▶ [REQUIRED TASK 1] In the tripod forum thread, which part of anthonyd's medium range aluminum tripod is described as often being maddening?
▶ [REQUIRED TASK 2] Extend the tripod forum thread onward from its final sentence.

# start of TEXT TO READ

I bring a third alternative to the table: wood. Why wood? Wood has pretty good dampening characteristics and is the number one material up to today for surveying instruments. I own a wooden tripod made by http://www.berlebach.de/?sprache=english and I am very much satisfied with it.


----------



## anthonyd (Dec 4, 2014)

neuroanatomist said:


> CurtL5 said:
> 
> 
> > Both come with a basic ball head
> ...



+1

I have a medium range aluminum tripod with a crappy head. The legs have never given me any grief, but the head drives me crazy quite often.


----------



## AcutancePhotography (Dec 4, 2014)

No reason at all not to bring up wood as a viable material. When it comes to stability I don't know if you can get better than a high quality wood tripod. But part of that stability is that it is frickin heavy!!! Good for when you are set up, but not so good when you are moving to set up. 

For my "home studio" (boy that sounds classy), I was seriously considering a good wooden tripod. But they are not exactly cheap.

And yeah, there is a good reason survey teams use them. 

And of course if apperance is important, I have seen some beautiful wood tripods out there. :drool


----------



## AcutancePhotography (Dec 4, 2014)

Speaking of weights

http://petapixel.com/2014/12/04/waterweight-makes-carrying-around-sandbags-a-thing-of-the-past/


----------



## lilmsmaggie (Dec 4, 2014)

+1 for wood. Wood does not resonate vibrations like other materials. And yeah, they're friggin heavy -- I have a Berlebach for astro work but I wouldn't want to be setting it up, taking it down for landscape unless I'm gonna stay in one spot for awhile.

CF is light, dampens vibrations quickly - but is prone to becoming brittle in cold weather (as in night or astro photography).

# end of TEXT TO READ
# start of COLLECTED DATA

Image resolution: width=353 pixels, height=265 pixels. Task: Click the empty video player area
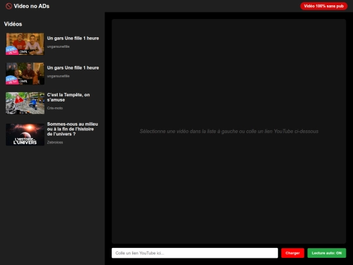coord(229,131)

# end of COLLECTED DATA

▶ [EXPECTED ANSWER 1] The head.

▶ [EXPECTED ANSWER 2]
Anywho -- I have all tree: Aluminum, CF & wood ;D



AcutancePhotography said:


> No reason at all not to bring up wood as a viable material. When it comes to stability I don't know if you can get better than a high quality wood tripod. But part of that stability is that it is frickin heavy!!! Good for when you are set up, but not so good when you are moving to set up.
> 
> For my "home studio" (boy that sounds classy), I was seriously considering a good wooden tripod. But they are not exactly cheap.
> 
> ...


----------



## mnclayshooter (Dec 4, 2014)

nmorey said:


> I finally opted for the aluminum tripod for one simple reason:
> - Aluminum bends (up to a point)
> - CF breaks...
> 
> ...



I will second this... CF - VERY strong for it's weight, until it gets chipped/scratched etc. 

Related but not exactly apples-to-apples comparison - I used to build golf clubs... the CF shafts that came back to me broken always had 2 clear failures... either the hosel (the point where the club enters the club head) had a sharp edge and nicked/abraded the CF shaft, or the user caught the club in their trunk closing mechanism on their car - thus inducing a very significant point-stress. CF shatters when stressed. There's some pretty spectacular youtube videos of it happening during bicycle races - with CF bike frames, forks and especially aero-wheels - for the same reasons as golf clubs... any small blemish/damage can equal catastrophe. Edit: I'll give this as a caveat - golf clubs and bike frames/wheels are under a way different type of strain/stress than a tripod is... and their weight has normally been shaved down to the absolute minimum for performance reasons... however the axiom of CF's inherent brittle nature is still true and still applicable.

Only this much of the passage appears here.